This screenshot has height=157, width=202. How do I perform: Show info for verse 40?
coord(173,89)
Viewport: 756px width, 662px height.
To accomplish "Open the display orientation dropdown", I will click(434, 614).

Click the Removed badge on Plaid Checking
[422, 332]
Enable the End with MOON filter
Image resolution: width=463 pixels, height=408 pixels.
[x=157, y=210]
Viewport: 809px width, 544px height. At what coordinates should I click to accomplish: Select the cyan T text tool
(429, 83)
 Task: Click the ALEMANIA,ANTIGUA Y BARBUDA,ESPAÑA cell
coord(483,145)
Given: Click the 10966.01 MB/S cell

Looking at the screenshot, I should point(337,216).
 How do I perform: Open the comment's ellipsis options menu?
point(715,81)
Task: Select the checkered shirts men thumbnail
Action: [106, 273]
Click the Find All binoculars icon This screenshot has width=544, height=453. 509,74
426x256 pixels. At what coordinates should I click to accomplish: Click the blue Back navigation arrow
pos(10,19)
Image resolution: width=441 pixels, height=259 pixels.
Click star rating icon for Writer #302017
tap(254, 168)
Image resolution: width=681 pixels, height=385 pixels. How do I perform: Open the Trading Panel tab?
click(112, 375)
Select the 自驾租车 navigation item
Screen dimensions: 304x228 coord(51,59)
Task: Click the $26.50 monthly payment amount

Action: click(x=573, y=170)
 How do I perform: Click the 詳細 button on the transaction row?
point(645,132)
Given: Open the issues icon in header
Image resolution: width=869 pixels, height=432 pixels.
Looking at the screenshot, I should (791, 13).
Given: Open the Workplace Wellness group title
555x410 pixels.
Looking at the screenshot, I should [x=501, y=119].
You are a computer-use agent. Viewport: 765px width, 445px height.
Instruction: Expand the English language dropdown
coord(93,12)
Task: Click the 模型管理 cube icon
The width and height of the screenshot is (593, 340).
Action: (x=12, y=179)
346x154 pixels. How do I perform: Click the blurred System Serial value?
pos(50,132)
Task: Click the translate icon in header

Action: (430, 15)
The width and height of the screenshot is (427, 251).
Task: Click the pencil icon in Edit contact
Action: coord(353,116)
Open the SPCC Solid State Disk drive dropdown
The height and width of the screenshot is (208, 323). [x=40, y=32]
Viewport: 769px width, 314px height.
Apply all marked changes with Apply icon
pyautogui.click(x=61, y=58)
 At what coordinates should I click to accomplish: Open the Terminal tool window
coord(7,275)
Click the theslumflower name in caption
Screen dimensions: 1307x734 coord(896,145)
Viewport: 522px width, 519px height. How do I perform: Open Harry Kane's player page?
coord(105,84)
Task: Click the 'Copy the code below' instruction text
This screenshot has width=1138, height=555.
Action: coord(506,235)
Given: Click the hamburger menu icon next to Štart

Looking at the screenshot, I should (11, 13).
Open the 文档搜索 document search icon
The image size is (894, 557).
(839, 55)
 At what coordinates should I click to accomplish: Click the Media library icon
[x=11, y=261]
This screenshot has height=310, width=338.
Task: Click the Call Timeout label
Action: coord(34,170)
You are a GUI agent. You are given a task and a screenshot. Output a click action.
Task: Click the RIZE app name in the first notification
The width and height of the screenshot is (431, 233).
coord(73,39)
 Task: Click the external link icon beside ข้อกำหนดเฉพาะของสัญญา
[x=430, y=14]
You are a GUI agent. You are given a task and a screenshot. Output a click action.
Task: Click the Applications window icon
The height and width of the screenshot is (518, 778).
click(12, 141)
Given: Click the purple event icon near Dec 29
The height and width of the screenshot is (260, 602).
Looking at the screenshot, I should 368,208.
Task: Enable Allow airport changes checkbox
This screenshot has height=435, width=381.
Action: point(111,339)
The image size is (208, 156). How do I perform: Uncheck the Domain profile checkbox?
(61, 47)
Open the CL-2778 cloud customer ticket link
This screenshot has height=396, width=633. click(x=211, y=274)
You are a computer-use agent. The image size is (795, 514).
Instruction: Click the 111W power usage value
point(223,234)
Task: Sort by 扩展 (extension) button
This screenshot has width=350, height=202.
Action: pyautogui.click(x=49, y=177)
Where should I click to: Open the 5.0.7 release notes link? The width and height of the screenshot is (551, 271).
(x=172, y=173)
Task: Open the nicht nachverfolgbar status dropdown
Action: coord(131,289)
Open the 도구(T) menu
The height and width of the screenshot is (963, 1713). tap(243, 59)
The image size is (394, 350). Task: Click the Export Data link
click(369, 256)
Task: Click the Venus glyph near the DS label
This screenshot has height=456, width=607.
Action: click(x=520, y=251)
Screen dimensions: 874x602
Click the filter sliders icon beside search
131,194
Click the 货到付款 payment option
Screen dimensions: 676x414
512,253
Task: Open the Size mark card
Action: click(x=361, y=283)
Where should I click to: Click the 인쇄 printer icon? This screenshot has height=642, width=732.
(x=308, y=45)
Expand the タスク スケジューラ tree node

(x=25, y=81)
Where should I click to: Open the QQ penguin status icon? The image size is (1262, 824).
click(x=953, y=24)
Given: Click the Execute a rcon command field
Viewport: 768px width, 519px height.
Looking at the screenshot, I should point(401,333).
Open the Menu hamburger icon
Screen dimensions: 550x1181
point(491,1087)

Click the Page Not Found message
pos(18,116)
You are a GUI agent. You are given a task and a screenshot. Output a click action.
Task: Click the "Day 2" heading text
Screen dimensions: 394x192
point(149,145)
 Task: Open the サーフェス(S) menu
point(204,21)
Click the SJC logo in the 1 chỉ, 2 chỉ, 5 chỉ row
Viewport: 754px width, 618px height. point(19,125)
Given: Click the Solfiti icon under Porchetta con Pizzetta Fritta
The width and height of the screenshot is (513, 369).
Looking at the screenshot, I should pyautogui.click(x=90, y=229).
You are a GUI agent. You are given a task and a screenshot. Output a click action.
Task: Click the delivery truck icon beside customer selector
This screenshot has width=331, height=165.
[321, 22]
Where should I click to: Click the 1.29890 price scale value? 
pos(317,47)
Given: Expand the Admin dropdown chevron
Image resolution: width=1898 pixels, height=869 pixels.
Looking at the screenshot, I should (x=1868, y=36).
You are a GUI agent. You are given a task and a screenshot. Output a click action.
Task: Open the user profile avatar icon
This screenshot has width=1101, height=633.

▶ _PROBLEM STATEMENT_
Give the listing above, from the line with "Click the Page Not Found message" through the line with "Looking at the screenshot, I should (x=1868, y=36).", as a Markdown table with the columns Row and Line, where Row numbers each line and blank lines are omitted.

▶ _EXERCISE ANSWER_
| Row | Line |
|---|---|
| 1 | Click the Page Not Found message |
| 2 | pos(18,116) |
| 3 | You are a GUI agent. You are given a task and a screenshot. Output a click action. |
| 4 | Task: Click the "Day 2" heading text |
| 5 | Screen dimensions: 394x192 |
| 6 | point(149,145) |
| 7 |  Task: Open the サーフェス(S) menu |
| 8 | point(204,21) |
| 9 | Click the SJC logo in the 1 chỉ, 2 chỉ, 5 chỉ row |
| 10 | Viewport: 754px width, 618px height. point(19,125) |
| 11 | Given: Click the Solfiti icon under Porchetta con Pizzetta Fritta |
| 12 | The width and height of the screenshot is (513, 369). |
| 13 | Looking at the screenshot, I should pyautogui.click(x=90, y=229). |
| 14 | You are a GUI agent. You are given a task and a screenshot. Output a click action. |
| 15 | Task: Click the delivery truck icon beside customer selector |
| 16 | This screenshot has width=331, height=165. |
| 17 | [321, 22] |
| 18 | Where should I click to: Click the 1.29890 price scale value?  |
| 19 | pos(317,47) |
| 20 | Given: Expand the Admin dropdown chevron |
| 21 | Image resolution: width=1898 pixels, height=869 pixels. |
| 22 | Looking at the screenshot, I should (x=1868, y=36). |